# Tutorial
This tutorial explains how to :
- Prepare experiments for two models with different scalers and set up an experiments
- Train the model
- Compare model results thanks to tensorboard
- Generate validation data and perform unscaling process.

## Review of two convolutional network
First go to src\model\components\conv1d_surr.py and read the model component definition.

Then you can compare the conv1d_surr model with the conv1d_surr_nopca one.
for conv1d_surr_nopca no PCA is shall be used during pre-processing. src\model\components\conv1d_surr_nopca.py

Open now the files configs\model_net\conv1d_surr_nopca.yaml and configs\model_net\conv1d_surr.yaml.

User parameters to instanciate the models are defined inside them.

## Create new experiment files
Run the code below to create two new experiment files.
When running an experiment with train.py, you run the defaults parameters defined in the train.yaml file but you overide parameters specified in the experiment file.

——

WHAT THIS EXERCISE ASKS →
1 – Duplicate the portion of the model-training tutorial between "Open now the" and "new experiment files.", inclusive.
2 – In the model-training tutorial, which model uses no PCA during pre-processing?
3 – Resume the model-training tutorial from its last sentence.

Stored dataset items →
——

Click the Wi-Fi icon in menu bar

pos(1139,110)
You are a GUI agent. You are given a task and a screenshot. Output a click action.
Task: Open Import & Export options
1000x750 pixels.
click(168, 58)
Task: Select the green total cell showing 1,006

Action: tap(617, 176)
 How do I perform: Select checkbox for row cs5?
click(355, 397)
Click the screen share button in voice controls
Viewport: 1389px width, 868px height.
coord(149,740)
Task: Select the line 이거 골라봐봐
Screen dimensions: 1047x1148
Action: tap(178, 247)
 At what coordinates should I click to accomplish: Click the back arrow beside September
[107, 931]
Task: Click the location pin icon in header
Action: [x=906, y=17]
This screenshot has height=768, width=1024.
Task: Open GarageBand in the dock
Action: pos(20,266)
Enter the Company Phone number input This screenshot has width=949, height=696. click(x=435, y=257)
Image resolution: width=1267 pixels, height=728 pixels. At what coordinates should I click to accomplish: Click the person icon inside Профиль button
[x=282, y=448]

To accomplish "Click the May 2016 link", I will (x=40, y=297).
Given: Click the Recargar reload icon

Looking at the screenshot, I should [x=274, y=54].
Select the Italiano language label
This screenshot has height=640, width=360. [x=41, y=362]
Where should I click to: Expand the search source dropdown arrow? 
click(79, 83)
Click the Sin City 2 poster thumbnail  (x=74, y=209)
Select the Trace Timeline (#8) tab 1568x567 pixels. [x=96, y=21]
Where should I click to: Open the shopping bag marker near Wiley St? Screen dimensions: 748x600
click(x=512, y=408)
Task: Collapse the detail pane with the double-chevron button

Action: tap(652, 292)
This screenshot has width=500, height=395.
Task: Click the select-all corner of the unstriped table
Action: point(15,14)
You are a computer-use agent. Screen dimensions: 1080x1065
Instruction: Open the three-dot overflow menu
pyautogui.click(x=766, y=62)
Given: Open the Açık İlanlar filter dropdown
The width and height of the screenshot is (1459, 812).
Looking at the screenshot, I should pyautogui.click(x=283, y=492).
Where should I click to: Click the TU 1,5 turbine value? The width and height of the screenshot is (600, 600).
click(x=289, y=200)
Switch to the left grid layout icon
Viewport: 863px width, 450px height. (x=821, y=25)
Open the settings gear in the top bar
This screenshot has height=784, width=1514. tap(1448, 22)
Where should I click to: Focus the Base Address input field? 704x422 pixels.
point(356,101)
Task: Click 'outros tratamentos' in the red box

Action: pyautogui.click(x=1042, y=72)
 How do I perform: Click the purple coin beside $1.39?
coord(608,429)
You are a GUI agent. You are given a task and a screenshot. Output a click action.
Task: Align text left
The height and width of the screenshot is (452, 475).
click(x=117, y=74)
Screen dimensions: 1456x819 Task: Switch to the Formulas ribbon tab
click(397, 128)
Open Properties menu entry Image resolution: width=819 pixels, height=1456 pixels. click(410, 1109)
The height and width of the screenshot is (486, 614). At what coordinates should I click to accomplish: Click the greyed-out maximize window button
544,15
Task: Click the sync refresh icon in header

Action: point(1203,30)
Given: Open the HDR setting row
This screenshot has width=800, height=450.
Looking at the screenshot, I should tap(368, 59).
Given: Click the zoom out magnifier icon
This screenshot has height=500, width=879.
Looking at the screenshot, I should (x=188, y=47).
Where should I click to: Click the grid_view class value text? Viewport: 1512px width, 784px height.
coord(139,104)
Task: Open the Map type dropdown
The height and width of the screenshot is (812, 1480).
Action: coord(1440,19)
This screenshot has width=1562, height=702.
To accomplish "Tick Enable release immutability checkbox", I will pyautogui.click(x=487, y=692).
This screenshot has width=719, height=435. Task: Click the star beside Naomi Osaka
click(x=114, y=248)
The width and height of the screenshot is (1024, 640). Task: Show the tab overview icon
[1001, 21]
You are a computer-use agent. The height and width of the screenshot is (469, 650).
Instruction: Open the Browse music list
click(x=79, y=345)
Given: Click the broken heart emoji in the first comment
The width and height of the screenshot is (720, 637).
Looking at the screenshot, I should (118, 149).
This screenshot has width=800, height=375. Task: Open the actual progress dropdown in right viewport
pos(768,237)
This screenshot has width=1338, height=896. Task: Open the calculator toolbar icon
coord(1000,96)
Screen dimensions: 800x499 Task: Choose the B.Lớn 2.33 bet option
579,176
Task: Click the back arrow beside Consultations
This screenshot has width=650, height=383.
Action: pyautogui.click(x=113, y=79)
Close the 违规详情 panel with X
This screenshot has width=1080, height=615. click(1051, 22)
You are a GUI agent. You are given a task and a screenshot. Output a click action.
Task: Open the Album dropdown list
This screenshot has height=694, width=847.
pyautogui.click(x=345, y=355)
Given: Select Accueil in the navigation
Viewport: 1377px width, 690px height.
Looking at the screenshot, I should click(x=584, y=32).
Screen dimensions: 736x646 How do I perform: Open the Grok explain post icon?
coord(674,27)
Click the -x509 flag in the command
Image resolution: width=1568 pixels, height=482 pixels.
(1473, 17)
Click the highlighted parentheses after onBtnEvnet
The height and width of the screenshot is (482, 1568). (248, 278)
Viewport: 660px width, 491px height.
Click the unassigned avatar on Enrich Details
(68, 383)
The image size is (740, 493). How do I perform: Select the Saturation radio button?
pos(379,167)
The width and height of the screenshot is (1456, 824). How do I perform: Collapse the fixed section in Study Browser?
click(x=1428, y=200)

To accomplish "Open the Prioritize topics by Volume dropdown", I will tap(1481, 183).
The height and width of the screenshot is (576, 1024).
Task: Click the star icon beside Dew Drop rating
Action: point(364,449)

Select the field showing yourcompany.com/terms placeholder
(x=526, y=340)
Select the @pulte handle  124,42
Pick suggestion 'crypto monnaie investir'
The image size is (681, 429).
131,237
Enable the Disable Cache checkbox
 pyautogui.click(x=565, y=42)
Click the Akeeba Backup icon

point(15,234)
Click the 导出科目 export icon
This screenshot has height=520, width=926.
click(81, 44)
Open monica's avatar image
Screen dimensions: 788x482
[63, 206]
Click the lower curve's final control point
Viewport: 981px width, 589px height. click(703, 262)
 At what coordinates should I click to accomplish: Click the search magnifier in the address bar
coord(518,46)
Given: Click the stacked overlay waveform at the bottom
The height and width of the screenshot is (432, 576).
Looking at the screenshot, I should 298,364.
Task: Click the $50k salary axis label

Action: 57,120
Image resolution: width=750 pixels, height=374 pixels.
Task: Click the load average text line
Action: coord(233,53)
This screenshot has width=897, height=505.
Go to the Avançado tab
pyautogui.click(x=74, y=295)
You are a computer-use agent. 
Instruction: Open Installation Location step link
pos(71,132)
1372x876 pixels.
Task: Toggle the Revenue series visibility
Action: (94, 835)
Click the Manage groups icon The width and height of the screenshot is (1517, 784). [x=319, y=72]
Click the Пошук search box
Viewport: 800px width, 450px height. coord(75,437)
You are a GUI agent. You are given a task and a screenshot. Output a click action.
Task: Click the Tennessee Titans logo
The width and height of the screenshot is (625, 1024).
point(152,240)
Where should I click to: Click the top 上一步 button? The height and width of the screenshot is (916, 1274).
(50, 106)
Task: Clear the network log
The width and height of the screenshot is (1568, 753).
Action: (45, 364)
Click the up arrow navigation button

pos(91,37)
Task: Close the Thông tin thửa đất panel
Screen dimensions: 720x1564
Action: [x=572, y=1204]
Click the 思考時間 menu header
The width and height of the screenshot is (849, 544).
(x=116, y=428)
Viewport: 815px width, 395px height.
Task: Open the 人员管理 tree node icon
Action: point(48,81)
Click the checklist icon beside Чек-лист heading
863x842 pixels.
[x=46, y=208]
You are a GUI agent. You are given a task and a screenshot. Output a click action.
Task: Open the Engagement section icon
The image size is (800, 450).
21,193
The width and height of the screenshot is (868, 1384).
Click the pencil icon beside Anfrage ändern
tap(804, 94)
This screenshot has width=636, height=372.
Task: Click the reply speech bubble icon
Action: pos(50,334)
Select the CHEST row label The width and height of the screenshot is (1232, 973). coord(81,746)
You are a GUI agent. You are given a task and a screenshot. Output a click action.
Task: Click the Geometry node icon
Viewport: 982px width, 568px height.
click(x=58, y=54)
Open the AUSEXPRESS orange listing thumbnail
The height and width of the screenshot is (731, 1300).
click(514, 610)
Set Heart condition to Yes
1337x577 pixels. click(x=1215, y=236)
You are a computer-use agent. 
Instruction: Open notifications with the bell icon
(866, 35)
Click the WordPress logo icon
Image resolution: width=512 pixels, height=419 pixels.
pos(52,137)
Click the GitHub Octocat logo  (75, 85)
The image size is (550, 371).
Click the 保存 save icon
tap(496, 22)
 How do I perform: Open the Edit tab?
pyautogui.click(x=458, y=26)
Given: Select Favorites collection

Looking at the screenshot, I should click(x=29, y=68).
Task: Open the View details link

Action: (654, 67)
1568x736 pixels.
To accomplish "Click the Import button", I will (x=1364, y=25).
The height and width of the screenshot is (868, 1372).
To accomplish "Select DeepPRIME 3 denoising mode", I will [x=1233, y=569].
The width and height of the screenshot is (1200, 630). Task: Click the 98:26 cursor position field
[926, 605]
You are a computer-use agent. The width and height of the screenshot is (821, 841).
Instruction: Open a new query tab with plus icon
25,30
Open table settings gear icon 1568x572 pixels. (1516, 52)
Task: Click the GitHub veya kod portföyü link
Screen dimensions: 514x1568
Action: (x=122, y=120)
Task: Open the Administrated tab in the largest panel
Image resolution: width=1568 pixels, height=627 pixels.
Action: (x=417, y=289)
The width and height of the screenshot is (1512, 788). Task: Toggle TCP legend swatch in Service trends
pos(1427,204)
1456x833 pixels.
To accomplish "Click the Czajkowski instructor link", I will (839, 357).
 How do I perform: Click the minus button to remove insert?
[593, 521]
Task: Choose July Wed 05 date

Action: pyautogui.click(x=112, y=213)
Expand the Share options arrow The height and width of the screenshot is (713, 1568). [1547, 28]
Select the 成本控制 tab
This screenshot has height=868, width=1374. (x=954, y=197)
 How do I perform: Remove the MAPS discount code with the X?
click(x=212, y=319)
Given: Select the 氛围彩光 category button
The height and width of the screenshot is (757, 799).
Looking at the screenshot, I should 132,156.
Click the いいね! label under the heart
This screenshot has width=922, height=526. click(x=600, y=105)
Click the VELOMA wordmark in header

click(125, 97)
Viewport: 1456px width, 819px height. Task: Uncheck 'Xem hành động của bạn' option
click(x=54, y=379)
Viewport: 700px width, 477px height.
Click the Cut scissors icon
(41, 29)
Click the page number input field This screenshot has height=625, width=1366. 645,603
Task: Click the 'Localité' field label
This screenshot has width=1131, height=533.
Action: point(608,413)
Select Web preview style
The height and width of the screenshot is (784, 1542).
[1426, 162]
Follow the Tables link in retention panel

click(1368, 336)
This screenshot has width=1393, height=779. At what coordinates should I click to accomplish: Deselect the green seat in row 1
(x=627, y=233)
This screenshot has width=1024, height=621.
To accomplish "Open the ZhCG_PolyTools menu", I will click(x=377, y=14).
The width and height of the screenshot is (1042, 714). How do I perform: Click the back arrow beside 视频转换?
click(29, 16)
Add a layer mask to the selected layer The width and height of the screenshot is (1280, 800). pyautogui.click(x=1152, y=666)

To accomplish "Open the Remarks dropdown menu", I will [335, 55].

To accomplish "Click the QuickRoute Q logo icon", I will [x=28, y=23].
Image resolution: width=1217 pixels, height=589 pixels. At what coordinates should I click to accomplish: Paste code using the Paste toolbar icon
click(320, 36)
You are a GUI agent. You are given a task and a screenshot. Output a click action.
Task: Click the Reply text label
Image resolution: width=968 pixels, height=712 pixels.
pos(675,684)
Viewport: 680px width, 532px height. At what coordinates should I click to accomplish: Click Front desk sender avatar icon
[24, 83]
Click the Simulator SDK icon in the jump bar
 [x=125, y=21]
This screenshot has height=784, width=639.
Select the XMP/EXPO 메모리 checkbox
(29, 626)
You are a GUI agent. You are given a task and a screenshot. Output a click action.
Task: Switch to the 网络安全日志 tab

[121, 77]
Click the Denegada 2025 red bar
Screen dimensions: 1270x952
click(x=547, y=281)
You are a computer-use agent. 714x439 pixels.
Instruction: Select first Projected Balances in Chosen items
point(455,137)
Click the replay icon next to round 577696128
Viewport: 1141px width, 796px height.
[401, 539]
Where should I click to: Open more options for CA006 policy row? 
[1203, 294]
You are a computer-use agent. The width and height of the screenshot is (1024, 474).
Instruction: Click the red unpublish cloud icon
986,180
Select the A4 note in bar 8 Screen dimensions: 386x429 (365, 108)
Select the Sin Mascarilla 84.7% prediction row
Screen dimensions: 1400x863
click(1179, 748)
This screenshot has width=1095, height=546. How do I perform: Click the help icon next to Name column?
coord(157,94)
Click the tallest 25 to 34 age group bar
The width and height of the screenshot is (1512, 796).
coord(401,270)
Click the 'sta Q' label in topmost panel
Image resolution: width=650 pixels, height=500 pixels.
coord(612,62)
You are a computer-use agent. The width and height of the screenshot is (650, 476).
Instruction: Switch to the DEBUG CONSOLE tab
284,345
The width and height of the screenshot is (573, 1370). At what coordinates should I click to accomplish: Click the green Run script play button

——

RESPONSES →
1 –
Open now the files configs\model_net\conv1d_surr_nopca.yaml and configs\model_net\conv1d_surr.yaml.

User parameters to instanciate the models are defined inside them.

## Create new experiment files
Run the code below to create two new experiment files.

2 – The conv1d_surr_nopca model.

3 –
In [2]:
import yaml
from yaml import CLoader as Loader

# create a dictionary with the parameters
header = '# @package _global_'
Document = """
defaults:
   - override /model_net: conv1d_surr.yaml
task_name: "tutorial"
preprocessing:
   perform_decomp : True
   
tags: ["surrogate", "conv1d", "PCA"]
"""

# The above experiment will use the 'conv1d_surr' model.
# It will outputs the results in the folder 'outputs\tutorial'.
# The default decomposition which is a PCA will be performed during pre-processing.
# The experiments tags, accessible in Tensorboard visualisation will be "surrogate", "conv1d", "PCA"

yaml_doc = yaml.load(Document, Loader=Loader)

# write the dictionary to a yaml file
with open('../configs/experiment/tuto_conv_pca.yaml', 'w') as f:
    f.write(header+'\n')
    yaml.dump(yaml_doc, f, default_flow_style=False)

In [3]:
with open('../configs/experiment/tuto_conv_nopca.yaml', 'w') as f :
    Document = """
    defaults:
        - override /model_net: conv1d_surr_nopca.yaml
    task_name: "tutorial"
    preprocessing:
        perform_decomp : False
    tags: ["surrogate", "conv1d", "NoPCA"]
    """
    yaml_doc = yaml.load(Document, Loader=Loader)
    f.write(header+'\n')
    yaml.dump(yaml_doc, f)

## Train both models
Now train the 2x models with and without PCA by running train.py script.

First set up the subprocess call for a jupyter notebook to emulate a terminal call.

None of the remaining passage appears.